Thursday, September 08, 2005





The Presidents and the Hard Evidence (interview with Grant Cameron)

There were a number of attempts. "Close Encounters" was one, "Project UFO" a TV series was another, produced by Colonel Coleman from Blue Book, that ran for two years. This was rumoured to be one of the schemes to drag the truth out without disclosing the cover up. Walt Disney was offered footage in 1956 and it was pulled back at the last moment. Mike Malloney, a British photo journalist talks about going to Disney and being shown some footage in 1972 by a guy called Kimball.

In 1980 Linda Howe was offered the Holloman film. She was working on a documentary for HBO at the time. She was contacted by Richard Dowey [sic] and people in the DIA and she was made the same offer. The Holloman clip was to go into the HBO documentary and they dragged it out and dragged it out. She didn't get the footage and in the end, they tried to get her to go to PBS as they felt they could control the Public Broadcasting better than they could HBO.


I think covert government agencies are interested in the UFO phenomenon for two main reasons. The first is data collection. With a bizarre, potentially nonhuman spectacle unfolding in our skies, it's logical to enlist the efforts of private researchers, even if their perceptions have been muddied by disinformation and the distortions of belief.

Secondly, it makes sense to keep the public in "standby" mode in the event of an unexpected breakthrough -- which may not have anything at all to do with extraterrestrials. UFOs, while real enough, make wonderful scapegoats for "black ops" aerospace projects because our culture is impregnated with filmic visions of alien contact.

Whether movies like "Close Encounters of the Third Kind" play a semi-official indoctrination role, as argued by Cameron, is an entirely secondary issue and, in my opinion, camouflages the central dilemma by fostering a false sense of imminent disclosure. For if we are indeed being visited by humanoid aliens with comprehensible motives (itself a dubious proposition), I can't help but think that revelations of any meaningful sort will only be forthcoming from "them."

3 comments:

Anonymous said...

Something that we sci-fi reading types forget is that 'normal' people dont bother thinking about this stuff at all. So some tiny minority claim to see UFOs or are being snatched from their bed by greys.

So what?

If it doesnt affect their job, their kids, their time stuck in traffic... it just doesnt matter. When the stealth fighter was intro'd to the public it got about 20 seconds on the evening news. Military plane buffs and geeks like us went "COOL!" but the rest of the nation yawned and flipped the channel. If it doesnt effect them it just doesnt matter.

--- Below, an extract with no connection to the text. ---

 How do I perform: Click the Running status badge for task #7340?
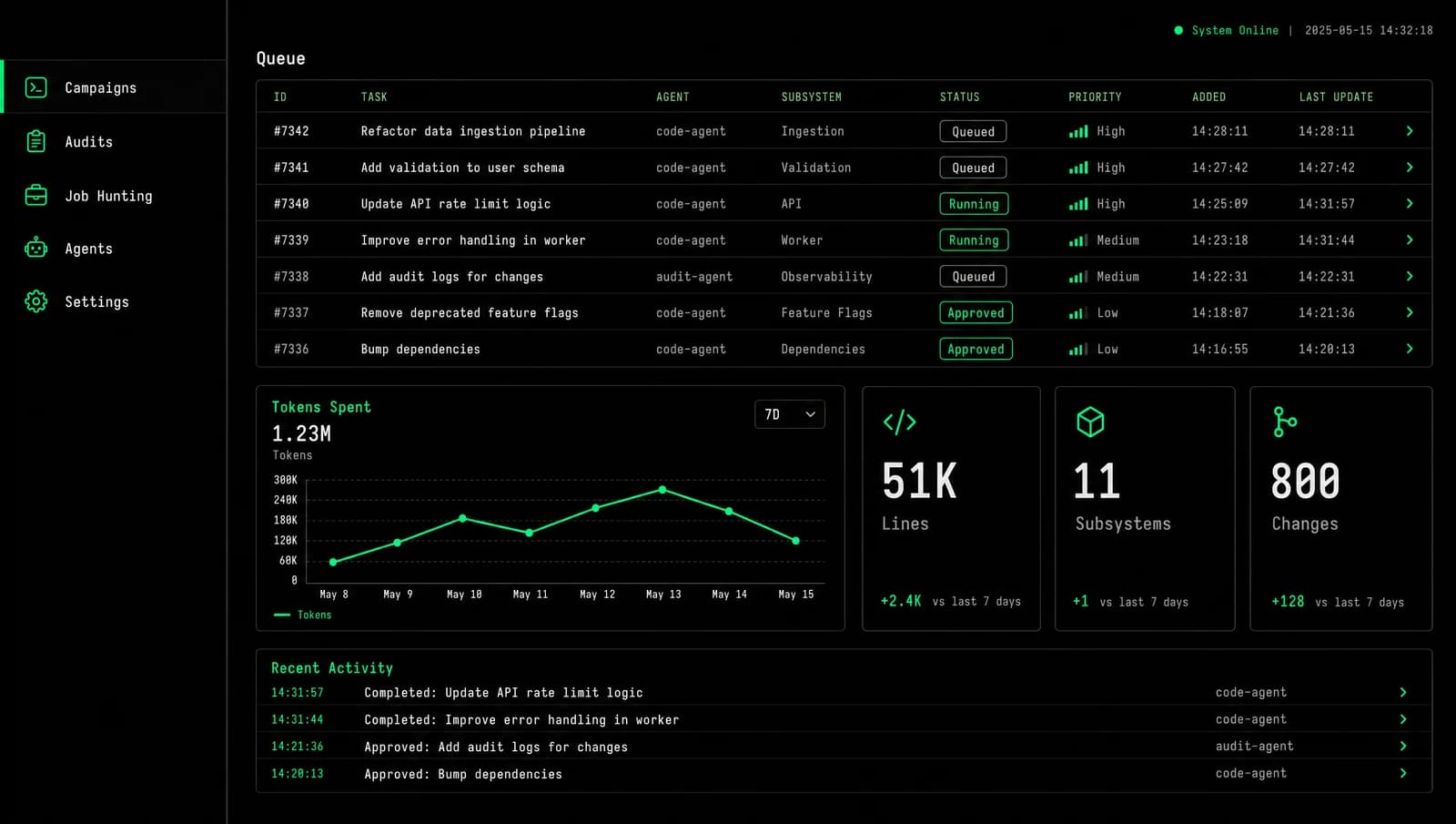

Until they come out into the open or we manage to lay hands on one of the little buggers we might as well be talking about Klingons as far as the rest of the nation is concerned.

Mac said...

Yet even "normal" people have had at least some exposure to the predominant alien meme. You don't have to buy it or be "into it" to have at least a perpipheral awareness that a UFO controversy exists and that some people seriously think we're being visited.

Anonymous said...

leo -- I do find it CONCEIVABLE that the U.S. government could be in secret contact with alien emissaries. The government certainly wouldn't tell US and (according to Cameron) probably not even the President because he has "no need to know." (In my view, Bush likely didn't even know about probable U.S. government complicity in 9/11 -- hence his totally clueless expression when told in the FL schoolroom about the event. He was "out of the loop" as they say or maybe just plain out of it.)

Could they keep something this big a secret? Yeah, probably. Look at the Manhattan Project, which involved literally thousands of workers and researchers. If the aliens came in just a single expeditionary mother starship, with maybe a dozen or so "landers" (these would be the UFOs we actually see, not the starship itself) keeping it secret at least sounds plausible. And if they are, say, only a few hundred years ahead of us technologically, they might even total one of their landers occasionally.

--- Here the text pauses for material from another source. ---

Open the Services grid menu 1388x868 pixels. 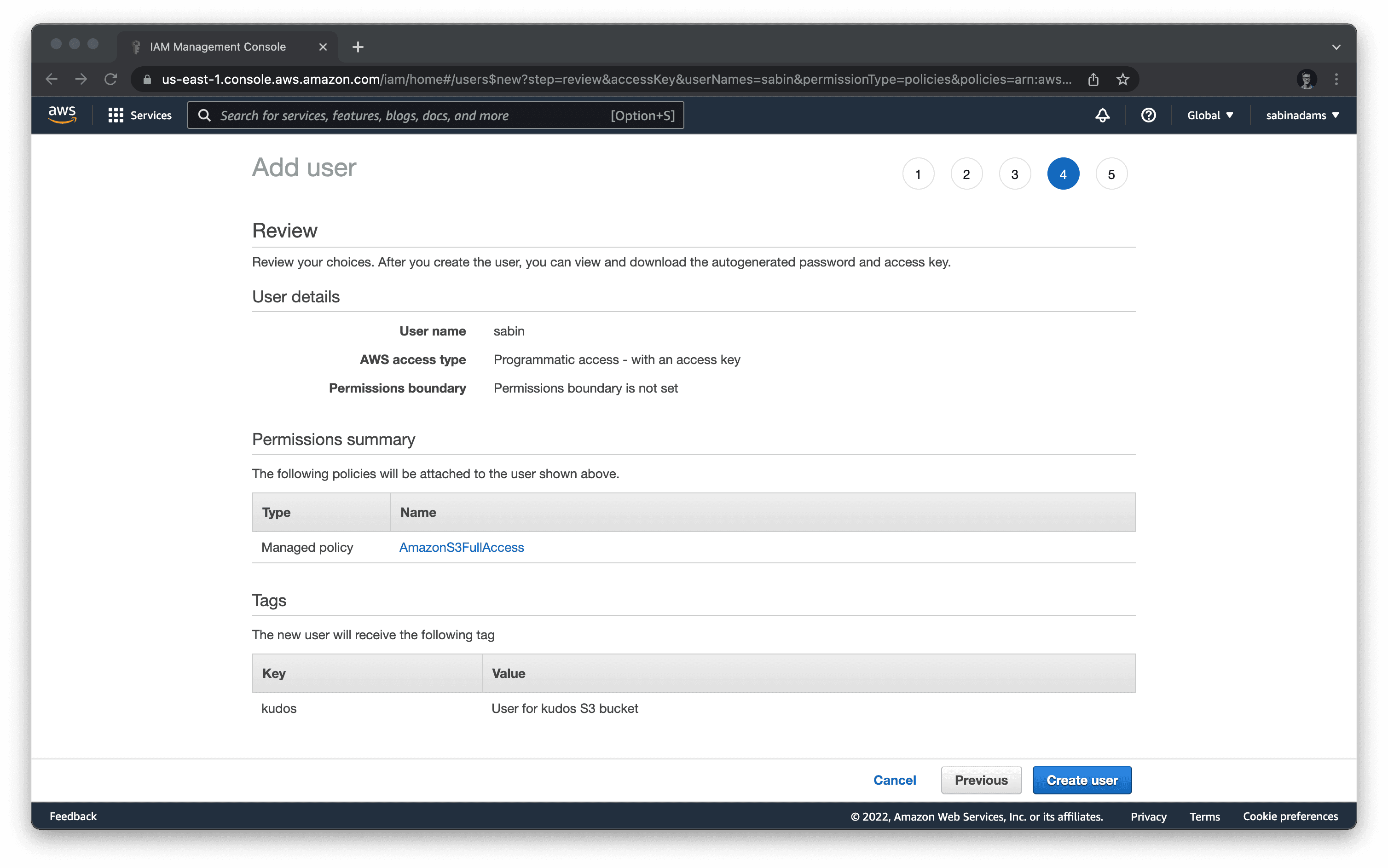pyautogui.click(x=139, y=116)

The "few hundred years ahead of us" humanoid-type aliens seem to be the popular image of what UFOs are, and even most of the "expert" ufology seems to concentrate on this possibility. And this is the possibility that does not seem very likely to me. The odds against two such similar races inhabiting the Milky Way at roughly the same technological level just strike me as being high. (Science fiction has, of course, richly explored this notion but SETI theory takes a somewhat dim view of it although the "listening" programs kind of uncritically presuppose it.)